Vertebrate Animals. The committee will evaluate the involvement of live vertebrate animals as part of the scientific assessment according to the following five points: 1) proposed use of the animals, and species, strains, ages, sex, and numbers to be used; 2) justifications for the use of animals and for the appropriateness of the species and numbers proposed; 3) adequacy of veterinary care; 4) procedures for limiting discomfort, distress, pain and injury to that which is unavoidable in the conduct of scientifically sound research including the use of analgesic, anesthetic, and tranquilizing drugs and/or comfortable restraining devices and 5) methods of euthanasia and reason for selection if not consistent with the AVMA Guidelines on Euthanasia.
Biohazards. Reviewers will assess whether materials or procedures proposed are potentially hazardous to research personnel and/or the environment, and if needed, determine whether adequate protection is proposed.

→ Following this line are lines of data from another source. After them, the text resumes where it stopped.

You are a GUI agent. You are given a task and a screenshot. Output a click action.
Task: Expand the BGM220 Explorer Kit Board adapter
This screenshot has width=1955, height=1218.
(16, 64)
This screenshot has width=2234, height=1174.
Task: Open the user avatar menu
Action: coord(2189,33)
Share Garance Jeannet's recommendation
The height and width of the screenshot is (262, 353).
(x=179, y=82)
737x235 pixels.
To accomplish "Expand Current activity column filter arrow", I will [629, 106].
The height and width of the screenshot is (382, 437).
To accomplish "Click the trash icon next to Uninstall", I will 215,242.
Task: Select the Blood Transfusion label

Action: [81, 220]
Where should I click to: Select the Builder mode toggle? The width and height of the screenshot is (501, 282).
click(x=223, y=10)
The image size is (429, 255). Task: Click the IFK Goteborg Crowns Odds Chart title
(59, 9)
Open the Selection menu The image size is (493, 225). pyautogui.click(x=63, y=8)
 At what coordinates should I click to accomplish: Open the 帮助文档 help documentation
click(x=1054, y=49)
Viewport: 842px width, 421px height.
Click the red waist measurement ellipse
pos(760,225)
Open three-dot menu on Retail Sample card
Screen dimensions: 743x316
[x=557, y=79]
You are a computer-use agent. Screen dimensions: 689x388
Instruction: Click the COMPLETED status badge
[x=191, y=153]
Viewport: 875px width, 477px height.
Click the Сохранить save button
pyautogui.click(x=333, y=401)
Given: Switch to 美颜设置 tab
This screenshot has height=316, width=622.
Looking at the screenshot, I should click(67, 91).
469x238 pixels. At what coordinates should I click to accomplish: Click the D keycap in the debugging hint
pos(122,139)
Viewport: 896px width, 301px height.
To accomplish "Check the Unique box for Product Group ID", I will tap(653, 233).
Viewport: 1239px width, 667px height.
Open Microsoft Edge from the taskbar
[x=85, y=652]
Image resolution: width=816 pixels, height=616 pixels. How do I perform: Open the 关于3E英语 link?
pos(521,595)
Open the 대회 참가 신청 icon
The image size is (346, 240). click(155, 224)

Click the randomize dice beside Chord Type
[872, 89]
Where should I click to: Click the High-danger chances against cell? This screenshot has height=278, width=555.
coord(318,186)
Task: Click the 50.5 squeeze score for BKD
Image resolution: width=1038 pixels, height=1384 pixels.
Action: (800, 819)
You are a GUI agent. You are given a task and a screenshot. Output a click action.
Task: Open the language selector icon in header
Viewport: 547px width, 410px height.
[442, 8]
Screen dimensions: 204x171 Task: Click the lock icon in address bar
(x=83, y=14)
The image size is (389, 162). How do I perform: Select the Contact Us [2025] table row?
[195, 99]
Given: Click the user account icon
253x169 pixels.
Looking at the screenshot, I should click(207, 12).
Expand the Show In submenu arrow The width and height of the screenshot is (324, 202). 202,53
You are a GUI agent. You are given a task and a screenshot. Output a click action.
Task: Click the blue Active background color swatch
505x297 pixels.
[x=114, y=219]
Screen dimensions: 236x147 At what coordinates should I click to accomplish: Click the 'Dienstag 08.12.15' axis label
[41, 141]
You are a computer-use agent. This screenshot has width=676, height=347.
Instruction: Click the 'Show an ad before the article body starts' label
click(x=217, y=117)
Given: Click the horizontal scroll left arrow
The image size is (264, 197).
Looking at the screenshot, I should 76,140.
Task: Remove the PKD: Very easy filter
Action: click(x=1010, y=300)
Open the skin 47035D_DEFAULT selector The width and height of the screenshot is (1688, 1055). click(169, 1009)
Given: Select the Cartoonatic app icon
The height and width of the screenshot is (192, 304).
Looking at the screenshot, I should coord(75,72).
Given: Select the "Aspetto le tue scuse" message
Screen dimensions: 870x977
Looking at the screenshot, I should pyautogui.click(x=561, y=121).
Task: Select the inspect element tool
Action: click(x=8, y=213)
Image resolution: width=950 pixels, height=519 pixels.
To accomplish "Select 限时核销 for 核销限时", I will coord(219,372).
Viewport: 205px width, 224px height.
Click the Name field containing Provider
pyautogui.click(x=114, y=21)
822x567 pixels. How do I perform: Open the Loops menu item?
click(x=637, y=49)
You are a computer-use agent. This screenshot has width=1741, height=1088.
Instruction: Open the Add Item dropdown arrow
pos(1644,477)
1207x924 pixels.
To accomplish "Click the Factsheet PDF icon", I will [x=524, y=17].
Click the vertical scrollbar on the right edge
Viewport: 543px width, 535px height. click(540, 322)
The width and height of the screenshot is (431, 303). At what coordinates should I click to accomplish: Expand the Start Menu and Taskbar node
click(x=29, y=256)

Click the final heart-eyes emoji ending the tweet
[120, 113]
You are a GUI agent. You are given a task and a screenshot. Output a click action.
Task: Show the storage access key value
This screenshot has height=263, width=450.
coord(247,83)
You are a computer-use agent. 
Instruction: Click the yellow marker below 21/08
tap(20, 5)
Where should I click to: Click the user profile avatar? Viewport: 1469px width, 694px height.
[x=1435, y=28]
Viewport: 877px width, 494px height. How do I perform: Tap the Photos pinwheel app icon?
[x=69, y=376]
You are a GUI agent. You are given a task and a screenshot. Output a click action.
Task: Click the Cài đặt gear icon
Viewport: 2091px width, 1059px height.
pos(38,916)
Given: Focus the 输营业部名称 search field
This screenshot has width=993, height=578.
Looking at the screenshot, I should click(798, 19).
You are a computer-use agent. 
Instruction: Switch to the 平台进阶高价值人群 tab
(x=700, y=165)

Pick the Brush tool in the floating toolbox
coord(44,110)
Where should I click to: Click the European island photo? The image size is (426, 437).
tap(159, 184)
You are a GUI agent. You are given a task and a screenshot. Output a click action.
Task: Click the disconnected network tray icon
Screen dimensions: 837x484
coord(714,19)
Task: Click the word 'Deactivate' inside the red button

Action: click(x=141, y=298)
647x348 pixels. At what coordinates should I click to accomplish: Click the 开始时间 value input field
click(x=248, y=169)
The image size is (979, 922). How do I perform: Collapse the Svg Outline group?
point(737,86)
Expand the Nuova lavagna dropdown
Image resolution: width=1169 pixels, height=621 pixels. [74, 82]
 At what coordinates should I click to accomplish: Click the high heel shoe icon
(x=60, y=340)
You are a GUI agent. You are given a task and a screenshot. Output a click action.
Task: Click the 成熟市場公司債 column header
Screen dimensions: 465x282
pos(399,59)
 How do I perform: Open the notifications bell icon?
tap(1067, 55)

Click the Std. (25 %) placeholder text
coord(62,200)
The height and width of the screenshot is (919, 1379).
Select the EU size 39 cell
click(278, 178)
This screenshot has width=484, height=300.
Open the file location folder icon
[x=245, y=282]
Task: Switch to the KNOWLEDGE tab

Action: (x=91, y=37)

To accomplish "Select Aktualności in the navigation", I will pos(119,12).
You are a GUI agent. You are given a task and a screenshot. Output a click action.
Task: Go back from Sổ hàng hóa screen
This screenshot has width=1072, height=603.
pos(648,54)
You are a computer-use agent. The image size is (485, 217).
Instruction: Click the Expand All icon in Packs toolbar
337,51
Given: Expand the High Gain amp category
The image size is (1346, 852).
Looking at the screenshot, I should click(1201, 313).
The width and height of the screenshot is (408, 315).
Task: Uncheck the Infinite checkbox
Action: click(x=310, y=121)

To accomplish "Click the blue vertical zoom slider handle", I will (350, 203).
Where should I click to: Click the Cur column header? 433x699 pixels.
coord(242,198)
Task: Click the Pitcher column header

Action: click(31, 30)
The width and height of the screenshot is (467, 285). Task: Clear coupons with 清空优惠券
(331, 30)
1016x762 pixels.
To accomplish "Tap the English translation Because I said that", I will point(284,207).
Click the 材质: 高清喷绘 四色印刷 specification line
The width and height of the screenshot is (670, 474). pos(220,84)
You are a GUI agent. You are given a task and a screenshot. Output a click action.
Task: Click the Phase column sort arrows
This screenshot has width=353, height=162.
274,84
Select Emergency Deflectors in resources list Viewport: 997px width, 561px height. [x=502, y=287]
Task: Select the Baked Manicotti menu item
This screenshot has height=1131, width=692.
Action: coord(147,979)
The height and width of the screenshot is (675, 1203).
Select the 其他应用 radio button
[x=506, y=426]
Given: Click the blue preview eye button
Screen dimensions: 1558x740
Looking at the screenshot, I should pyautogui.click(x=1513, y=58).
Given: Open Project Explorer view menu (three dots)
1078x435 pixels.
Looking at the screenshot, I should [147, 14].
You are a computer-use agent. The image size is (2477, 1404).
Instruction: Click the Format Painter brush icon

Additional Review Considerations. As applicable for the project proposed, reviewers will address each of the following items, but will not give scores for these items and should not consider them in providing an overall impact score.
Budget and Period Support. Reviewers will consider whether the budget and the requested period of support are fully justified and reasonable in relation to the proposed research.
Select Agent Research. Reviewers will assess the information provided in this section of the application, including 1) the Select Agent(s) to be used in the proposed research, 2) the registration status of all entities where Select Agent(s) will be used, 3) the procedures that will be used to monitor possession use and transfer of Select Agent(s) and 4) plans for appropriate biosafety, biocontainment, and security of the Select Agent(s).
Resource Sharing Plans. Reviewers will comment on whether the following Resource Sharing Plans, or the rationale for not sharing the following types of resources, are reasonable: 1) Data Sharing Plan (http://grants.nih/gov/grants/policy/data_sharing/data_sharing_guidance.htm); 2) Sharing Model Organisms (http://grants.nih.gov/grants/guide/notice-files/NOT-OD-04-042.html) and 3) Genome Wide Association Studies (GWAS) (http://grants.nih.gov/grants/guide/notice-files/NOT-OD-07-088.html).
3. Anticipated Announcement and Award Dates
1. Award Notices
After the peer review of the application is completed, the PD/PI will be able to access his or her Summary Statement (written critique) via the eRA Commons.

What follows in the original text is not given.